• Stated problem: Rescale everything from the line containing "is (433, 269)." down to the line containing "tap(43, 223)", both ends included, and restate only those lines with their requests intact. Multiply each coordinate in the answers by 0.35 and round to whole numbers, with halves rounding up.

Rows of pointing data
start
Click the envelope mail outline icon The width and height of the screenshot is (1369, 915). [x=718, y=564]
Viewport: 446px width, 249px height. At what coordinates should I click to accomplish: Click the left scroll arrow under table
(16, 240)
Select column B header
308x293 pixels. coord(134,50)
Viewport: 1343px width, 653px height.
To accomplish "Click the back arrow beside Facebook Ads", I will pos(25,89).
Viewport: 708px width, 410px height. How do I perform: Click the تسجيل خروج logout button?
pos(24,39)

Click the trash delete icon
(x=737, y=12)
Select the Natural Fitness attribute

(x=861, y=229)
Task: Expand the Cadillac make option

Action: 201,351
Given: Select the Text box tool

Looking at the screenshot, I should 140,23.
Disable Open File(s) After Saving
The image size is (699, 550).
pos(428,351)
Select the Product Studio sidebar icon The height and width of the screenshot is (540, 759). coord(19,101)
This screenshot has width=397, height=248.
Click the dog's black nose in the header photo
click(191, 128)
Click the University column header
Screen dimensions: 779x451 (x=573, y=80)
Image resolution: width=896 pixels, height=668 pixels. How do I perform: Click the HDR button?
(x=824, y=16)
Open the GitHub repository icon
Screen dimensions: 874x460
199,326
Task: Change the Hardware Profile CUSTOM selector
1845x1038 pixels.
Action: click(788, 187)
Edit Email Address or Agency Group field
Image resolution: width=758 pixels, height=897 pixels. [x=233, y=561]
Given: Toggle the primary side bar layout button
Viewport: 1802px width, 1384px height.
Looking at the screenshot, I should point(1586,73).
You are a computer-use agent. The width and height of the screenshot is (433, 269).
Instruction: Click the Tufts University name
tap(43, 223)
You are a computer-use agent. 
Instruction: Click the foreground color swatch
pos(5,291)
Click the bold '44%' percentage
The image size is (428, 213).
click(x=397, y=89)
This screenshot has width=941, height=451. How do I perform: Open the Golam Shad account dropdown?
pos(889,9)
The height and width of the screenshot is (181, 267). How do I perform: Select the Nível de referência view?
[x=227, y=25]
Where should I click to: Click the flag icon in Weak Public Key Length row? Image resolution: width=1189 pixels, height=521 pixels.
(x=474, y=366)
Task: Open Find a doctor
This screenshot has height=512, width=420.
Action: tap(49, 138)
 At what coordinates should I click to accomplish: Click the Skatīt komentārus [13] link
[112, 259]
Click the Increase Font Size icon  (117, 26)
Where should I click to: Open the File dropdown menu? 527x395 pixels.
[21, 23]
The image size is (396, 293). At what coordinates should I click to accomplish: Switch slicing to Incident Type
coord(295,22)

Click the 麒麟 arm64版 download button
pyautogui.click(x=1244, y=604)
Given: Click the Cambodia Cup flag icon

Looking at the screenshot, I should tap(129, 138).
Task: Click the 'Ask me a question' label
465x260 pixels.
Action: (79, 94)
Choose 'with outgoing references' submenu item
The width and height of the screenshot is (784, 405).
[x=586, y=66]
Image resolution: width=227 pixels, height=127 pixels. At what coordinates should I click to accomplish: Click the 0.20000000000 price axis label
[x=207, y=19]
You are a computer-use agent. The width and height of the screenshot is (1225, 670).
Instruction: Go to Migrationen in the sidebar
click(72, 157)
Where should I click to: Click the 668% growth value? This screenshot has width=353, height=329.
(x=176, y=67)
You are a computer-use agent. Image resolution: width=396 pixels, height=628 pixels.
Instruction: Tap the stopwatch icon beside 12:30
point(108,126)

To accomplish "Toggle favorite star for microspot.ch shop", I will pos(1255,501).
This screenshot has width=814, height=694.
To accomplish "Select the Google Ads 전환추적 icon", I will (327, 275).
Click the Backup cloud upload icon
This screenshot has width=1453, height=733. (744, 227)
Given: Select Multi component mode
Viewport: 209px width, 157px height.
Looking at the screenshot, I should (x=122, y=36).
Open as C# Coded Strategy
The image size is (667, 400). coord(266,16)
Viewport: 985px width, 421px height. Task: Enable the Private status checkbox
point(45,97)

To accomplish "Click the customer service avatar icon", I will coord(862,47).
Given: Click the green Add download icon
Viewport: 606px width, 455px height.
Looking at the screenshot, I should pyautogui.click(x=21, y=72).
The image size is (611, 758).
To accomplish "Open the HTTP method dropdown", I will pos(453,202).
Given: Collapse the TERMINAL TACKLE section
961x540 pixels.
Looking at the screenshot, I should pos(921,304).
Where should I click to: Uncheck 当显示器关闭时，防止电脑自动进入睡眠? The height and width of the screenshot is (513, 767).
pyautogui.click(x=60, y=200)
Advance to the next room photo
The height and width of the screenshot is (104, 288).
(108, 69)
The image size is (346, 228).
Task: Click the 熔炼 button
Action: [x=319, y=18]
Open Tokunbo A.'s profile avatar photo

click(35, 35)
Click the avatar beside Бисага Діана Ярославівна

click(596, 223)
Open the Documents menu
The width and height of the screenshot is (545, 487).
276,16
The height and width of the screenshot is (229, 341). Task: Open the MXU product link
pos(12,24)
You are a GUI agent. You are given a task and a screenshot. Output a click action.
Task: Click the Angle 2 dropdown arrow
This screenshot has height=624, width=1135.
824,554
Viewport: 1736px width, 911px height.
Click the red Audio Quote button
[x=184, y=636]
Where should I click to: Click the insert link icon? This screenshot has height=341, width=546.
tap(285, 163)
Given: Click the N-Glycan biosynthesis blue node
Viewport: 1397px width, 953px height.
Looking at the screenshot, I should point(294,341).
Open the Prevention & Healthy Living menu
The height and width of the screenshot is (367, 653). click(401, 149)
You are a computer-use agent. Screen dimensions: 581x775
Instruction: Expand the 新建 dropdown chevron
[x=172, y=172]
end
• Exercise output:
You are a computer-use agent. The width and height of the screenshot is (433, 269).
Instruction: Click the Tufts University name
tap(15, 78)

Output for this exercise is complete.